Dáil debates

Thursday, 10 December 2015

International Protection Bill 2015: Second Stage (Resumed)

 

1:25 pm

Photo of Richard Boyd BarrettRichard Boyd Barrett (Dún Laoghaire, People Before Profit Alliance) | Oireachtas source

The Government should be utterly ashamed of itself for the Bill and for bringing it to the Dáil on international human rights day. The Labour Party should be especially ashamed of itself, as its members parade around as champions of equality, but they will support a Bill which is regressive, cruel and draconian with regard to some of the most vulnerable people in the world.

It is deeply ironic that a Bill such as this could be put forward when we have a disaster in Syria which has forced half the country's population to flee in desperate circumstances. They have been herded into camps surrounded by barbed wire in Greece and elsewhere, they have drowned in the Mediterranean and they are desperately in need of assistance and refuge. What we should have is a Bill which offers a compassionate, generous and independent system of asylum which does away with the utter scandal of direct provision and gives rights to asylum seekers, particularly to their children, prioritises them, gives them the support they need and gives them the right to work and participate in society. All these things which should be in the Bill, especially at this time, are not in the Bill. Instead what we have is a Bill which is about fast-tracking cruel deportations, making them easier to carry out, with none of the safeguards necessary to vindicate the rights of some of the most desperate and vulnerable people in the world. It is utterly shameful.

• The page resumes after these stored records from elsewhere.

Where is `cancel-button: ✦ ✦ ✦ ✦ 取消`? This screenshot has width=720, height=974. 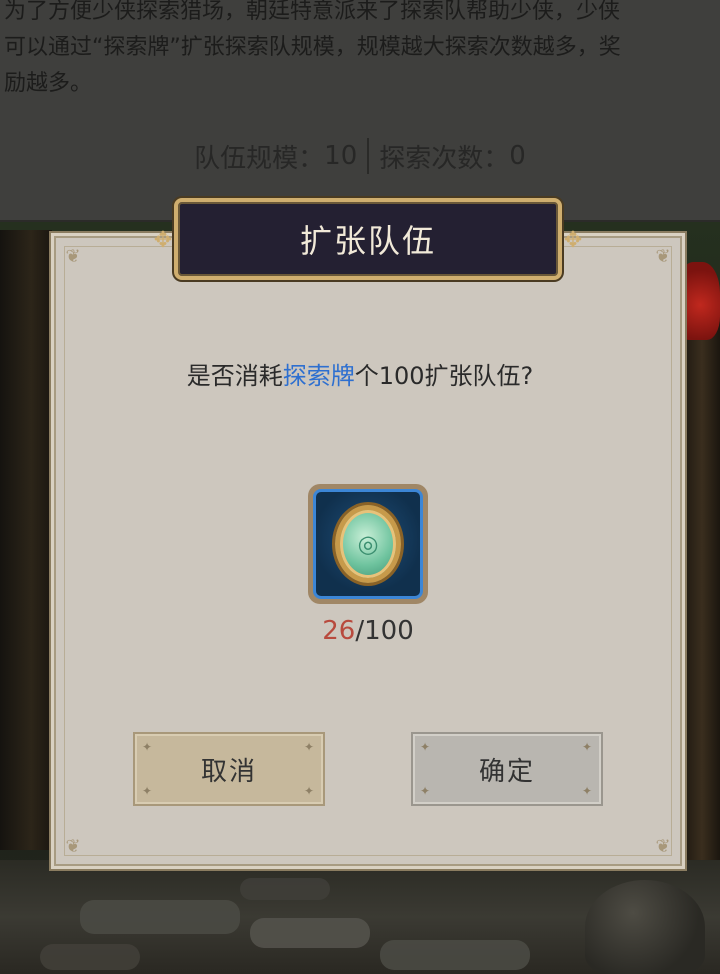
cancel-button: ✦ ✦ ✦ ✦ 取消 is located at coordinates (229, 769).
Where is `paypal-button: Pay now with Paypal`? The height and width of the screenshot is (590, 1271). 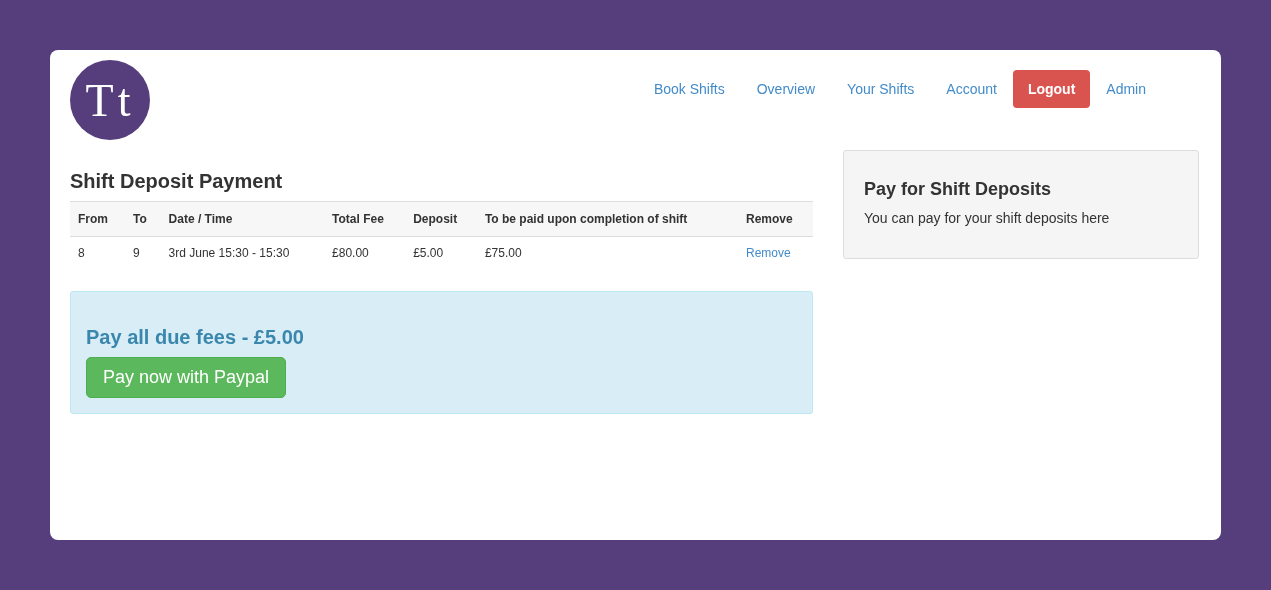 paypal-button: Pay now with Paypal is located at coordinates (186, 378).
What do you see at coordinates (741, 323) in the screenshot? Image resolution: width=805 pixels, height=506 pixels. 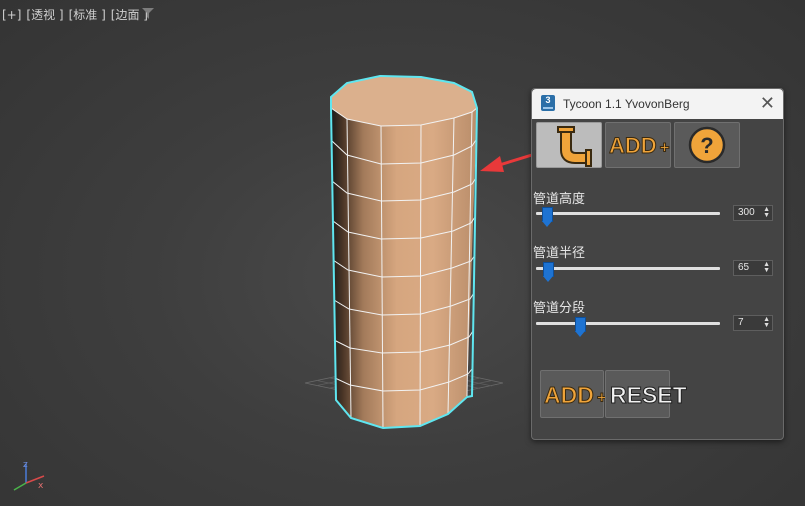 I see `pipe-segments-value: 7` at bounding box center [741, 323].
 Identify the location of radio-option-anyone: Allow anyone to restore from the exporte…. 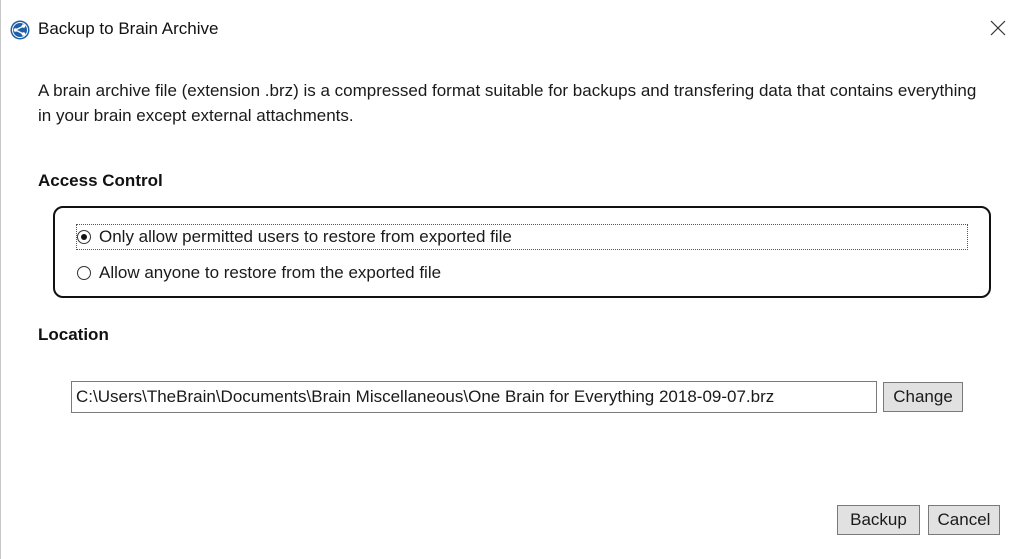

Mohamed Ali Sleyum was mentioned earlier. He is an example of what needed to be addressed in the Bill. He was a Tanzanian man who was deported from this country in April 2014, and within hours of going back to Tanzania he was beaten and a few hours later he was dead, because we got it wrong. We deported somebody who should not have been deported. Now we have a Bill which makes the kind of tragic mistake more and not less likely. The Bill removes the right to a proper appeals process and the necessary supports, essentially refuses to recognise the reality of people arriving here, and instead facilitates a fast-track deportation process and more dawn raids by gardaí bursting into people's houses without warrants from a court to pack them off on planes and, potentially in many cases, put them back to the horror they tried to escape in the first place.

It is shameful and it is a damning indictment that the Irish Refugee Council, Nasc, Doras Luimní, the Children's Rights Alliance and Anti-Deportation Ireland, and the list goes on, have either opposed and condemned the Bill outright or have said it is way short of what it should be and needs to be very substantially amended. Instead this is what we get.

All of the key issues of injustice in the scandal of direct provision that were identified by the Joint Committee on Public Service Oversight and Petitions, of which I am a member, and by working groups were all ignored and instead what we have is a process to fast-track deportation and deny proper justice to people.

I underline the point that all this is made even more shameful when the Government is again complicit in creating the conditions which lead to desperate people fleeing their countries by facilitating the US war machine at Shannon Airport, which has resulted in the barbaric wars in Afghanistan and Iraq and now another war in Syria. These have created the conditions that gave rise to organisations such as Daesh and have produced this unprecedented refugee crisis. We either create the conditions for people to be forced to flee their homes or we do nothing, at least, to speak up against the actions that lead to the crises in the first place, and then we have a cruel fortress which denies people the right to asylum and human dignity and the protection of their rights and the rights of their children and their families. The Government should be ashamed.